At 8:45 or so in the morning, after one of the longest insomniac nights in my life, I made my prison cot for the last time. Drew, a guard I’d come to know well over the course of my bid, led me out of my cell and down the corridor. I tried not to pay attention to the faces—some jealous, some angry, others just sad—peering out at me on either side. After picking up my clothes and person
al effects; $20 pocket money; and my certificate of release at the office, I stepped out into the crisp March air.
It was the first time I’d been outside unsupervised in three years. At first, I didn’t know what to do with myself. Part of me wanted to run around like a little kid. Another part of me wanted to curl up in a ball and cry. Another part wanted to call my dad up and share the moment with him—but my ancient flip phone’s batteries were long dead and, even if they weren’t, I hadn’t paid the bill in forever. Anyway, I guessed it would be better to celebrate with him in person.
Fortunately, before my mixed emotions got the better of me, my ride showed up. It was Adam, one of my oldest friends. Someone who’d stuck by me through all kinds of trouble. If he could’ve, he probably would’ve served my time right alongside me.

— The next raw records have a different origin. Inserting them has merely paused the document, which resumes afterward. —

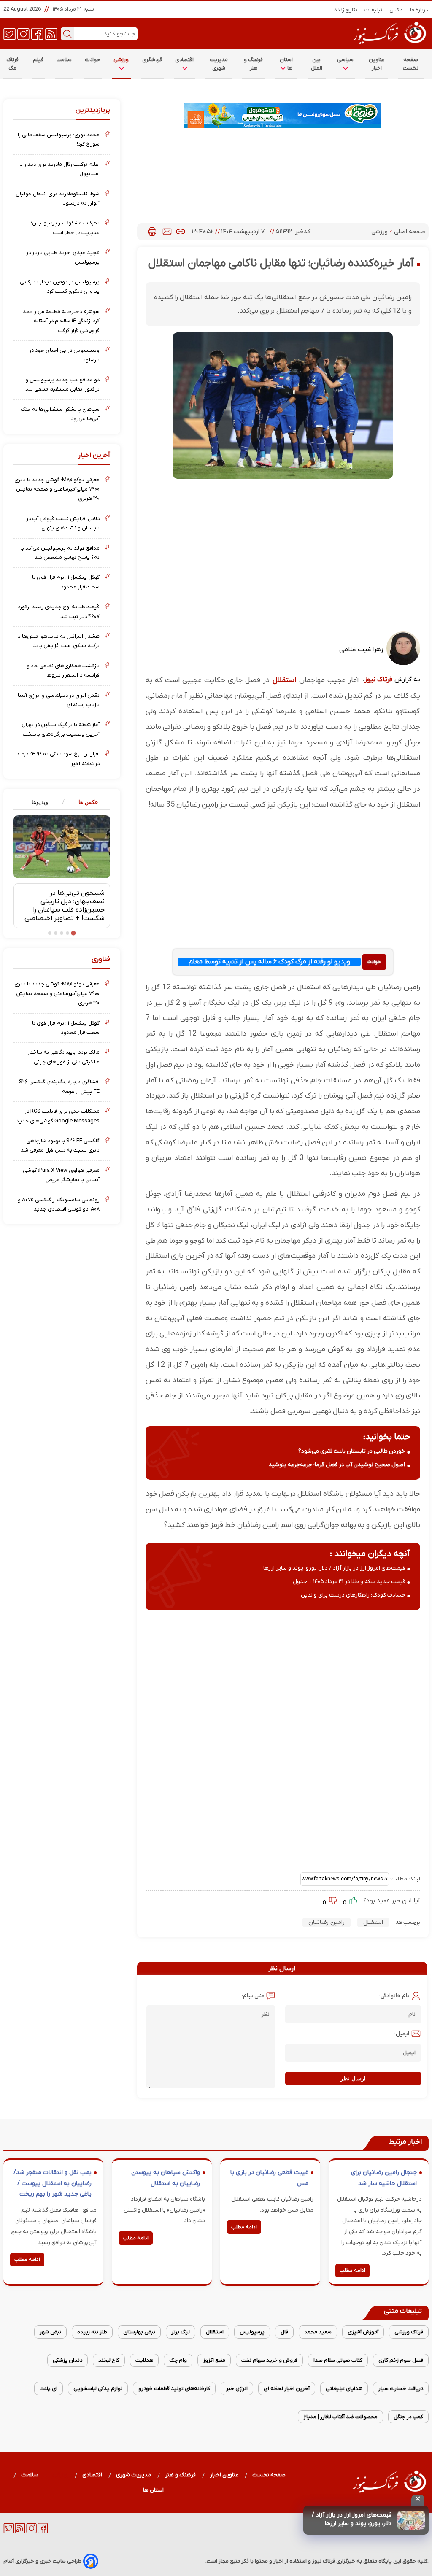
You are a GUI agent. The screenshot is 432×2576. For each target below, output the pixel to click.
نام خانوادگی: (394, 1995)
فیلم (38, 59)
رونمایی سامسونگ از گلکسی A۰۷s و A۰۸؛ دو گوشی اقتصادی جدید (59, 1204)
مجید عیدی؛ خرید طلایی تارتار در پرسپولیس (63, 257)
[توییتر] (9, 33)
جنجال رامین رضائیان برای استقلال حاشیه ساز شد (384, 2178)
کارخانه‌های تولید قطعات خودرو (174, 2388)
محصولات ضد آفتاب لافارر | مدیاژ (340, 2416)
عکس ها (88, 802)
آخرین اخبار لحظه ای (287, 2388)
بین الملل (316, 64)
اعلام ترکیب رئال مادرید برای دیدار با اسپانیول (59, 169)
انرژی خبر (237, 2388)
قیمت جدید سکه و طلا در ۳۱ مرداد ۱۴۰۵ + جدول (349, 1581)
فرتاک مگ (12, 64)
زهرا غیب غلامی (361, 649)
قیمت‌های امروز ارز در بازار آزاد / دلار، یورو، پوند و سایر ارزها (352, 2519)
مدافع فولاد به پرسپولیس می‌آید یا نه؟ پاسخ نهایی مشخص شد (60, 553)
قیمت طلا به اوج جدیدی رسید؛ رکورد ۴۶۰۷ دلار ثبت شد (59, 611)
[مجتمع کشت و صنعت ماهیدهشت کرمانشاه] (283, 115)
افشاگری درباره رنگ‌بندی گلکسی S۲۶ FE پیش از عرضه (59, 1086)
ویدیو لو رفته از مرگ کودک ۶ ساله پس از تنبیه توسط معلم (269, 962)
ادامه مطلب (352, 2270)
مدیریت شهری (219, 64)
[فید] (51, 33)
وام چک (178, 2360)
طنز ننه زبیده (92, 2332)
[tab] (86, 802)
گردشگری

“Yo, Asher! Long time no see.”
“You’re damn right it’s been a long time. Get off your bike and give me a fucking hug, god damnit.”
“I see prison hasn’t cleaned up your language, young man,” he said, with a chuckle, as he climbed down from his bike and leaned it on the kickstand.

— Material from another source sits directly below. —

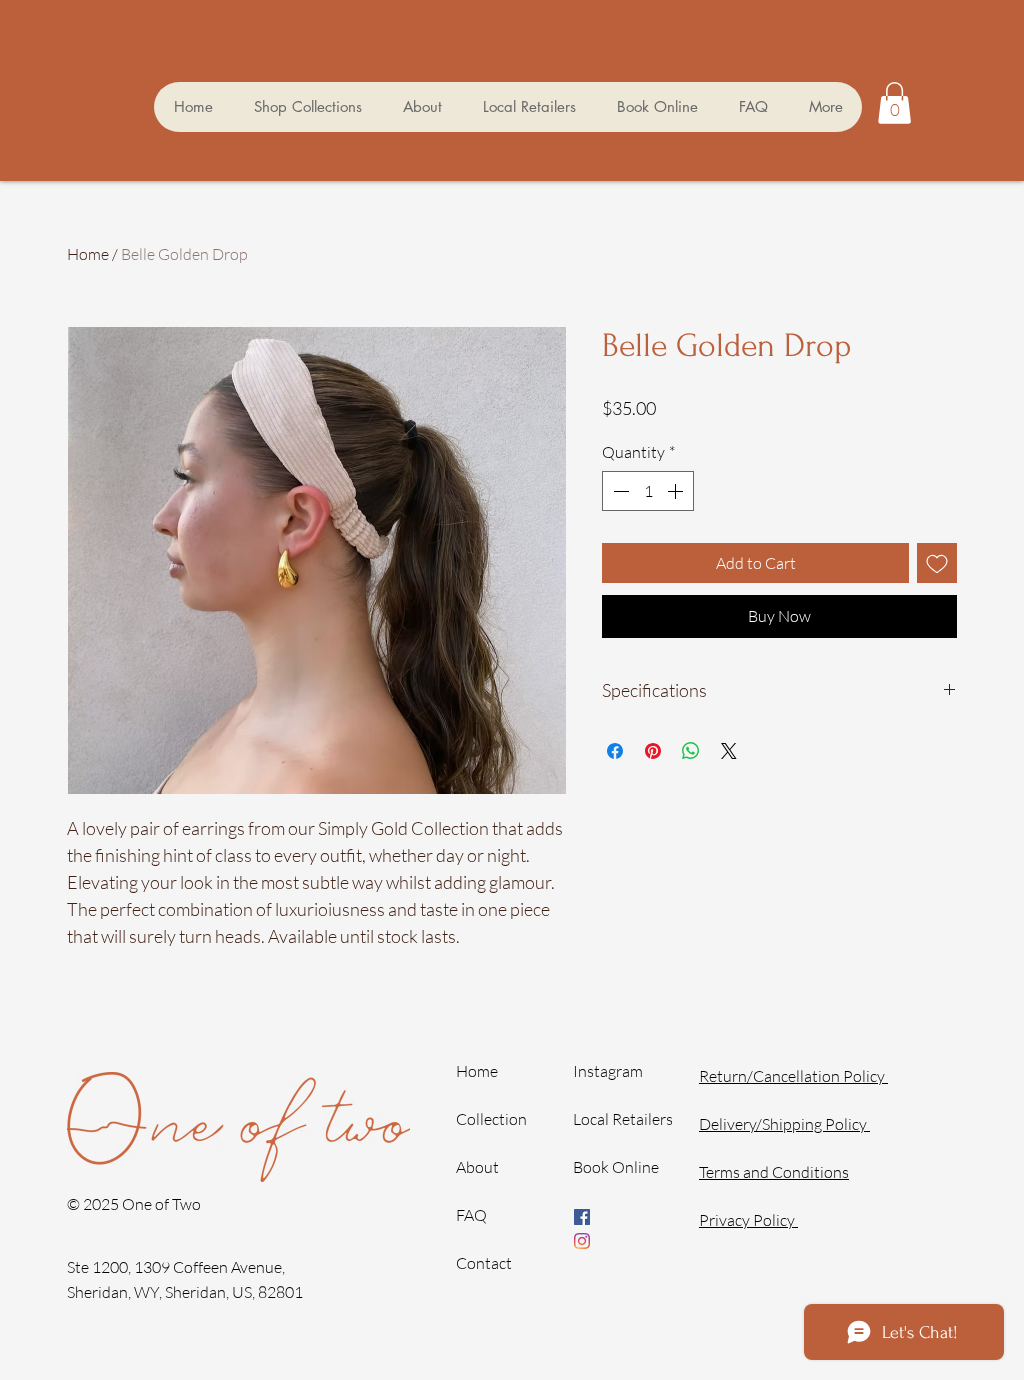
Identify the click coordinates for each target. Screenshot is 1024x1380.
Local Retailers (623, 1119)
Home (88, 254)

“Nah. Matterfact I’ve learned a few new curses I could share.” We embraced heartily, forgetting for a moment our role as ruggedly heterosexual American males and acting like the good friends we were.
“Plenty of time for that later. Let’s go pick up your bike.”
“Sounds like a plan. By the way, where’s your car? And Carly?”
“Car broke down, and Carly, I left her home so you could hop on, too.”
“Well, let’s get there quick so no one sees me on the back of your bike and thinks we’re lovers.”
I was razzing him, but it was a real worry. If another biker caught a glimpse of me in that position, I’d never hear the end of it. Lucky for me, I’d left the bike in a storage unit just a few miles away. My other stuff, of course, could wait.